Reputation: 38145
When I read the csv it adds a X to my first element. I don't know what's wrong?
Also when I add colnames to a dataframe my first row disappears.
> grocery<-read.csv("groceries.csv")
> grocery
spinach X2.00
1 rice 3.0
2 toilet paper 4.0
3 bread 2.4
4 milk 3.1
5 apple 0.4
>
> class(grocery)
[1] "data.frame"
> colnames(grocery)<-c("item","price")
> grocery
item price
1 rice 3.0
2 toilet paper 4.0
3 bread 2.4
4 milk 3.1
5 apple 0.4
>
Here's the raw csv:
spinach,2.00
rice,3.00
toilet paper,4.00
bread,2.40
milk,3.10
apple,0.40
Upvotes: 0
Views: 504
Reputation: 1919
you're also losing your first row of data, spinach and 2.00. It's making those the column names, 2.00 becomes X2.00 to comply with R naming conventions of permissible names. Add column headers
Upvotes: 1
Reputation: 52637
try:
read.csv("groceries.csv", header=F)
by default that function assumes the first row of your data is a header, and uses it for colnames instead of as data.

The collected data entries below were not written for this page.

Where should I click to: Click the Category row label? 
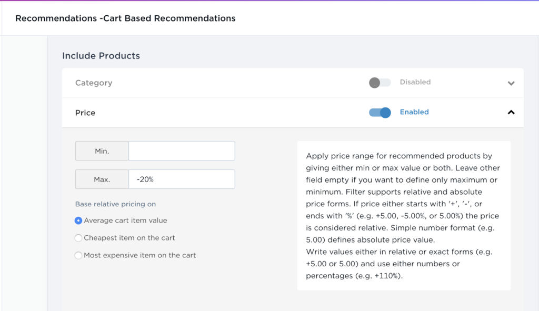click(94, 83)
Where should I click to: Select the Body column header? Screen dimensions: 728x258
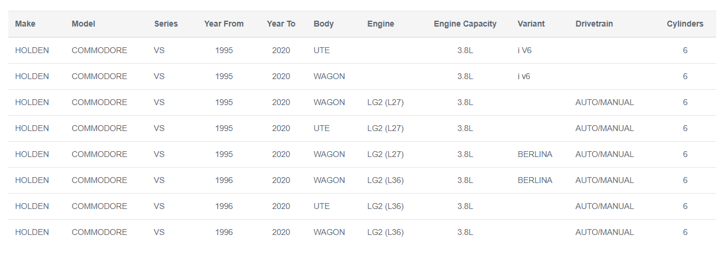coord(324,24)
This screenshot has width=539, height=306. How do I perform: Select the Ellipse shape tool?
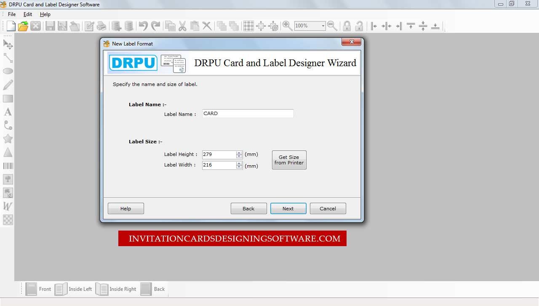pos(8,71)
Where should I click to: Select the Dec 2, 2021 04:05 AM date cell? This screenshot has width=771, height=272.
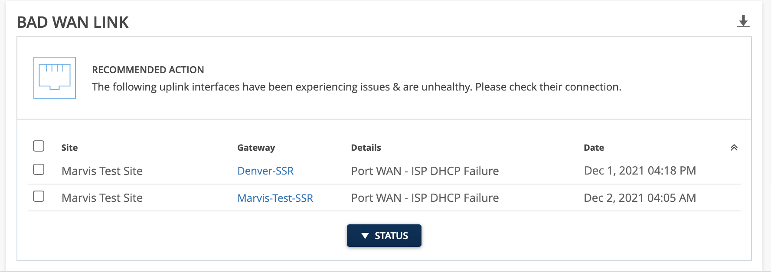pyautogui.click(x=640, y=198)
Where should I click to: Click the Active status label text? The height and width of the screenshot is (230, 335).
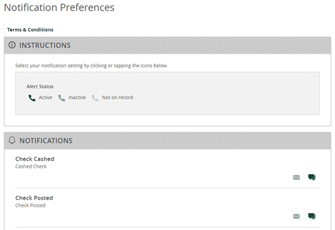(x=45, y=98)
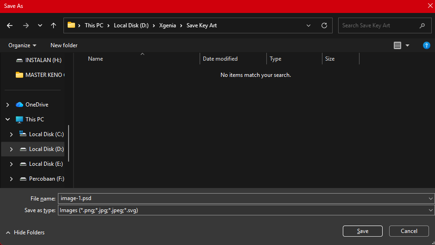Screen dimensions: 435x245
Task: Collapse the This PC tree node
Action: 8,119
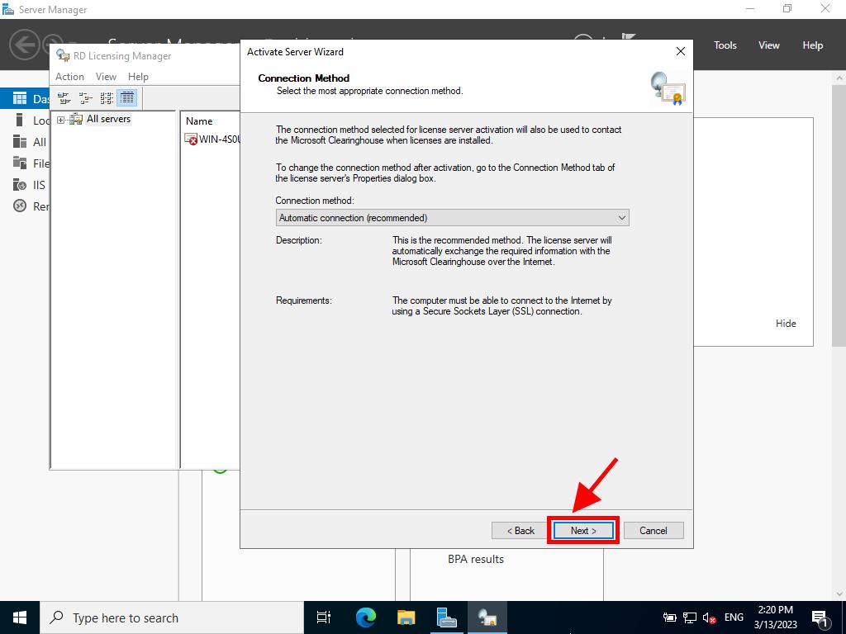
Task: Select the WIN-4S0U server entry with error icon
Action: point(212,140)

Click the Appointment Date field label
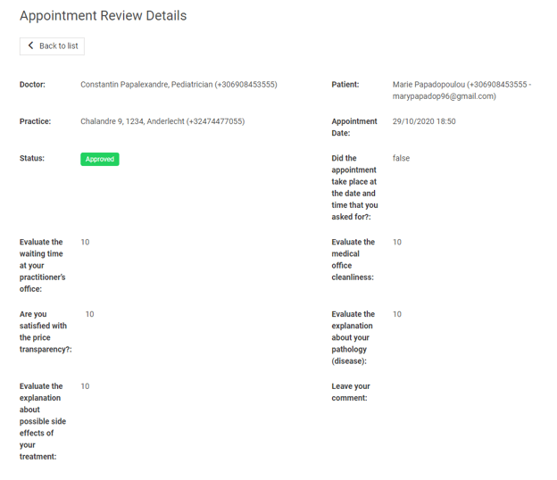click(353, 127)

Since numbers are not valid colnames, it prepends X
to the numbers to make it character. When you re-set colnames, you overwrite what used to be the first row of your data that was actually saved as colnames instead of as a row of data.
Setting header=F
will prevent read.csv
from using the first row as colnames.